La questione pone in realtà delicati problemi che riguardano le libertà costituzionali, il diritto alla salute, l’obbligo dell’imprenditore di garantire la sicurezza e la salute nei luoghi di lavoro, lo statuto dei lavoratori. Norme che – già di fatto, ancorchè in modo non esplicito – hanno subito (e tuttora subiscono) parziali contrazioni in forza del periodo emergenziale, ma che, inevitabilmente, si riproporranno con prepotenza all’attenzione di tutti a cessazione del medesimo, che verosimilmente avverrà alla fine della prossima primavera, quando il vaccino comincerà a diffondersi tra la popolazione creando una sorta di barriera naturale che dovrebbe, quantomeno, ridurre la circolazione del virus.

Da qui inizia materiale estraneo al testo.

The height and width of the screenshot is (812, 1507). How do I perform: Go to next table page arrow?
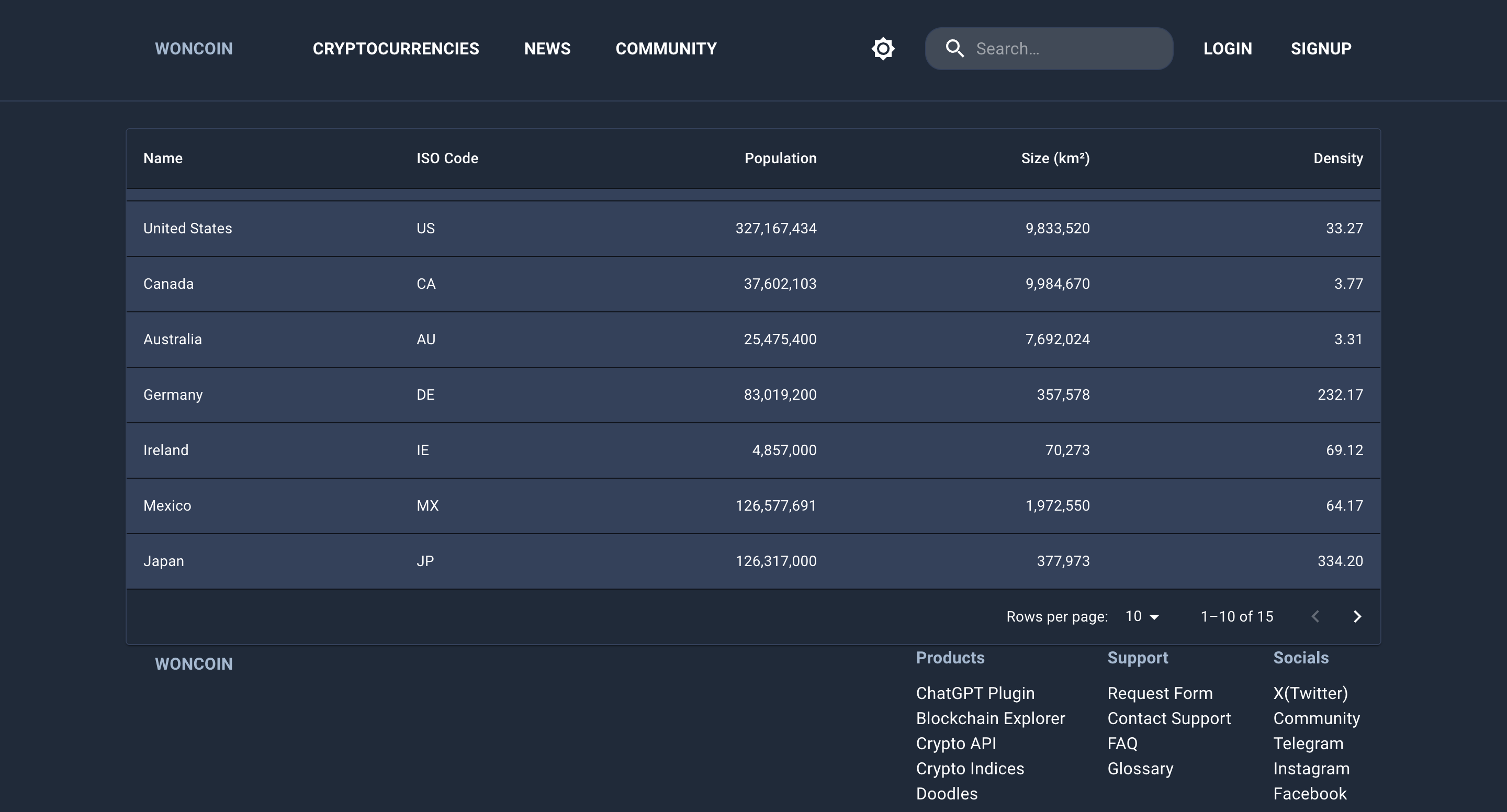[x=1357, y=617]
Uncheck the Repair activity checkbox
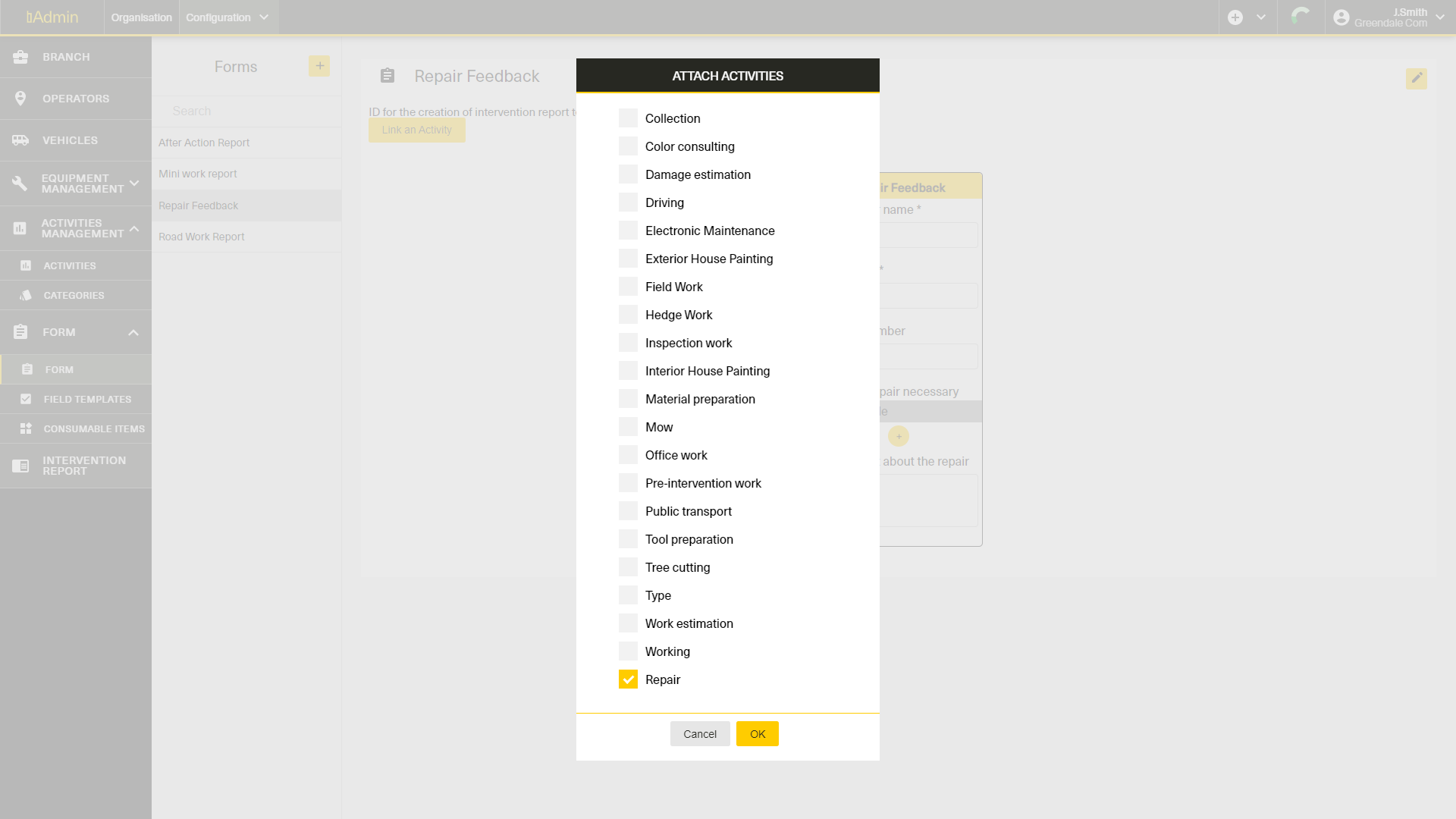The image size is (1456, 819). tap(628, 679)
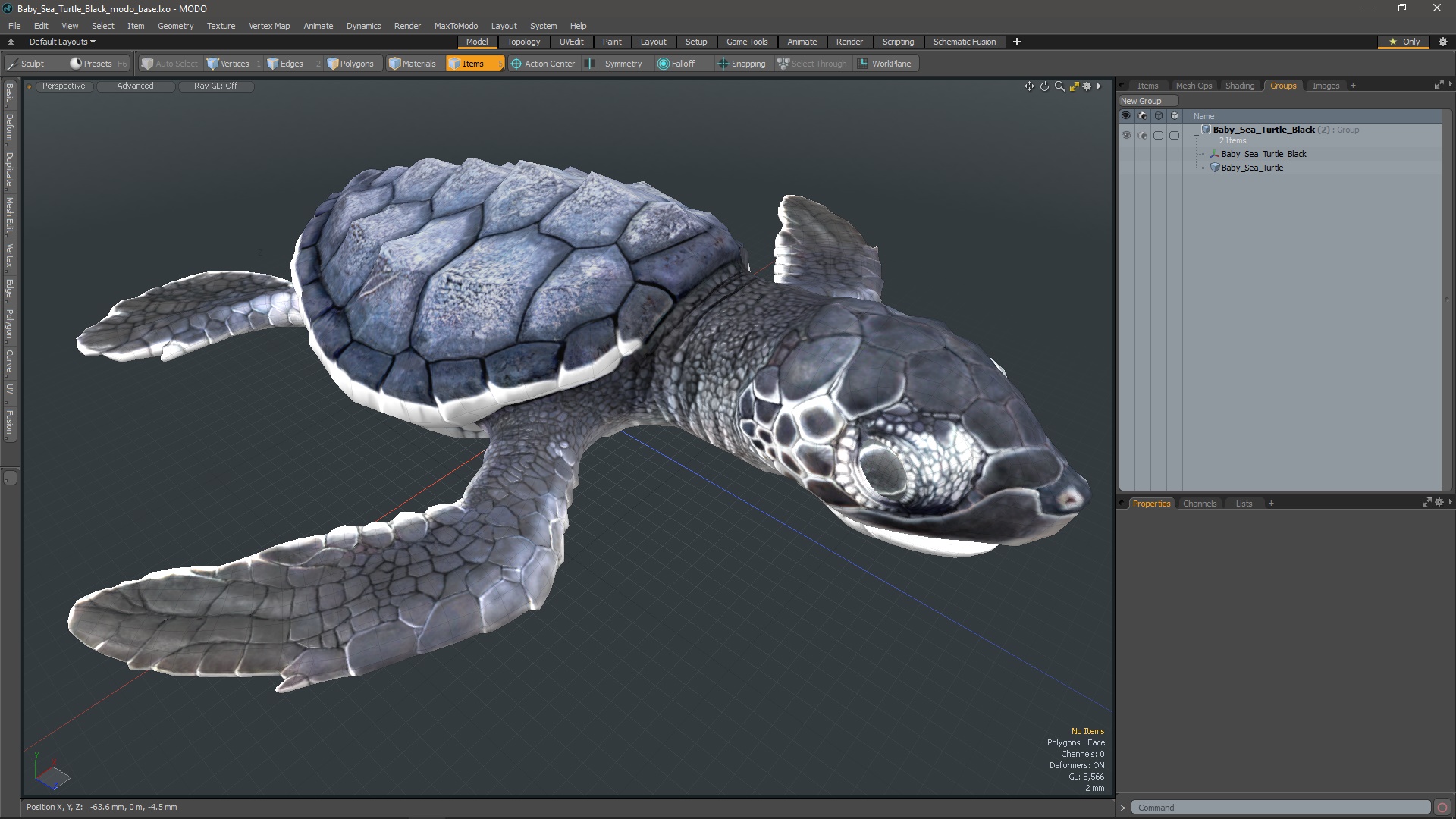
Task: Open viewport settings gear icon
Action: coord(1087,86)
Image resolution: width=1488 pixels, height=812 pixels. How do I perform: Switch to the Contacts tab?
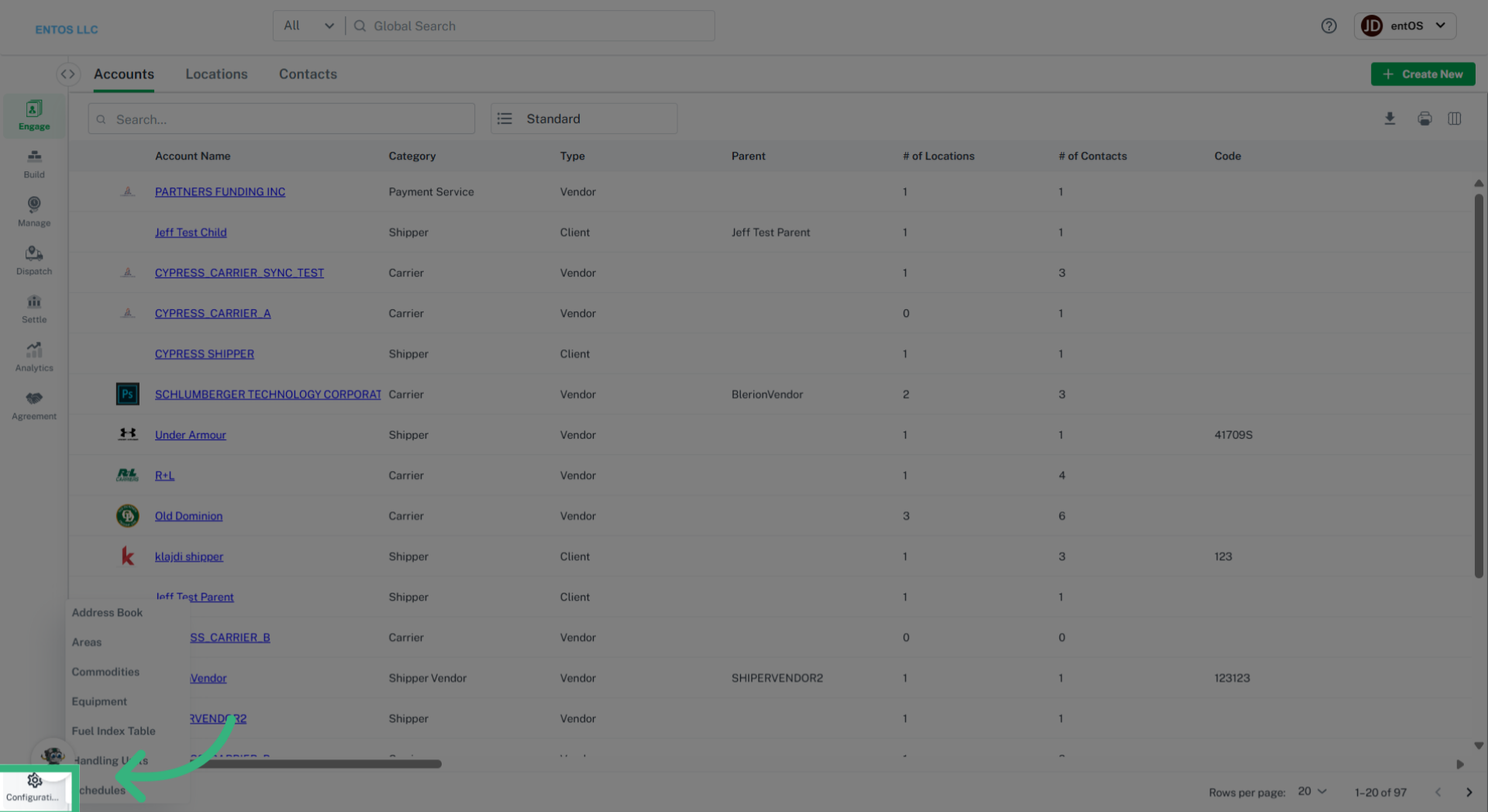pos(308,74)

Un primo punto della questione riguarda anzitutto la durata della protezione vaccinale, che – a quanto si dice – sarà simile a quella dei comuni vaccini influenzali. Di tal chè non è da attendersi che l’unica dose di vaccino somministrata nei prossimi mesi produrrà una protezione permanente, come in passato è avvenuto per i vaccini del vaiolo e della poliomelite. Ciò significa che il problema resterà latente nel tempo, e che andrà prima o poi affrontato in tutti i suoi aspetti, anche in considerazione del fatto che il virus potrebbe subire mutazioni e riproporsi in forma pandemica nel medio tempo, considerando la sua capacità di adattarsi ad organismi “veicolo” e a diffondersi con sorprendente velocità tra la popolazione umana.
Un secondo punto della questione riguarda la facoltà dei datori di lavoro di imporre l’obbligo vaccinale ai propri dipendenti. In via generale l’art.2087 impone all’imprenditore di “adottare…le misure che, secondo la particolarità del lavoro, l’esperienza e la tecnica, sono necessarie a tutelare l’integrità fisica…del lavoratore”. In tal senso, il datore di lavoro assolve a quest’onere attraverso l’attuazione dell’art.77 del Dlgs 81/2008 scegliendo i dispositivi di protezione individuale, tra i quali sono compresi anche quelli della protezione delle vie respiratorie (mascherine facciali, ecc). Ma lo stesso art.2087 pone anche un vincolo, rappresentato dall’obbligo di tutelare la personalità morale del lavoratore, che potrebbe essere intesa nel senso che il datore di lavoro non può scegliere (rectius: imporre) il vaccino come dispositivo di protezione individuale (e qui si pone la questione….) a chi non desidera farlo.
Allo stato dell’arte, da anni, soprattutto nelle grandi imprese, l’imprenditore mette a disposizione gratuitamente il vaccino antinfluenzale a chi lo desidera, accompagnando lo stesso ad una sorta di moral suasion interna verso i dipendenti e collaboratori. E’ verosimile che ciò avverrà anche per il vaccino anti Covid 19, ad esempio mettendo a disposizione una sede aziendale in cui effettuare la somministrazione del vaccino in orario di lavoro, atteso che – anche se il vaccino dovrebbe essere gratuito – non è detto che la somministrazione dello stesso sia anche tale……. Questa “offerta” non sarà certamente sufficiente a convincere i riottosi, ma sarà un primo passo.
Un terzo punto della questione riguarda la competenza ad “imporre” o meno l’obbligo vaccinale. Alcuni illustri costituzionalisti hanno già espresso il parere che non basti un DPCM ma che occorra una “legge del Parlamento” che ne imponga l’obbligo.
Ma è verosimile che ciò non basti, considerando che la materia della Sanità ha fonte costituzionale ed è equamente distribuita tra Regioni e Stato e che, come noto, ciascuna Regione decide sul numero dei vaccini obbligatori per l’accesso alla scuola secondo le sensibilità locali.
Sembra quindi un tema aperto, che il Legislatore dovrà porsi a brevissimo termine, cessando di fuggire l’argomento rifugiandosi verso la “libertà di scelta”, e affrontando il tema nelle opportune sedi.